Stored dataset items
=-=-=-=-=

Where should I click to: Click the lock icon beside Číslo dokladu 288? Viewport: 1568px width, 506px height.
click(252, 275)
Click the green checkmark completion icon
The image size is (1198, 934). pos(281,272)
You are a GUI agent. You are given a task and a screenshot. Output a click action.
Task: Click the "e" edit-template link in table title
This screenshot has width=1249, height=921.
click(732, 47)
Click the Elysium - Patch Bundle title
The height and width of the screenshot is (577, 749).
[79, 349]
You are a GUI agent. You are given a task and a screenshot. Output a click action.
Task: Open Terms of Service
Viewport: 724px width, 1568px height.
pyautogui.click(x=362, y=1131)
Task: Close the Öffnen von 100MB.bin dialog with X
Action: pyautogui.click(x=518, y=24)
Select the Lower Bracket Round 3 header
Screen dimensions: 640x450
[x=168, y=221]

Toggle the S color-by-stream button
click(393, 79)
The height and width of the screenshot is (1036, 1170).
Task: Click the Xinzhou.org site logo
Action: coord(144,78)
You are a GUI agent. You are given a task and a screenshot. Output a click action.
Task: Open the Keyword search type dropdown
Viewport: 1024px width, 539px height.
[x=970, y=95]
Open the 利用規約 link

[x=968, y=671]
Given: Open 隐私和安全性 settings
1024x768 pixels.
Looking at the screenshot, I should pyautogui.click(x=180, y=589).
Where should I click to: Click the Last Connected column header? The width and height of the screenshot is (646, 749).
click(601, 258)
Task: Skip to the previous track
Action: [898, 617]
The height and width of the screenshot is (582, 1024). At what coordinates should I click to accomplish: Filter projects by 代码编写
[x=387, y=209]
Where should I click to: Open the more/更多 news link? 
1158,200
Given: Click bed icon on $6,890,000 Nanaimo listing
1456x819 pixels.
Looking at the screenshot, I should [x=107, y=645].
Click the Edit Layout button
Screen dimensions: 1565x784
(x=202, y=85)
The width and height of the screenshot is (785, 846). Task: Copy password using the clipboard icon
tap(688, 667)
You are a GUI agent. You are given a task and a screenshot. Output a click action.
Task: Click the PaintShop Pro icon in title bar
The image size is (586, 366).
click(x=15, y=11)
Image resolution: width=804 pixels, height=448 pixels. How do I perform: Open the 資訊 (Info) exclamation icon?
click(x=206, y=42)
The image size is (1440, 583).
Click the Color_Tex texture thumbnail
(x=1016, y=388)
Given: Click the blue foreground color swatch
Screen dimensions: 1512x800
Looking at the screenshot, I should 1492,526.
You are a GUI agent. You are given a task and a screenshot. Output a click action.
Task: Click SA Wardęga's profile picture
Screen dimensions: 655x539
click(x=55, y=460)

=-=-=-=-=

▸ **Task requirements**
State how many lines of the entries above contain the word "Viewport", giving only the number.

▸ **Written response**
3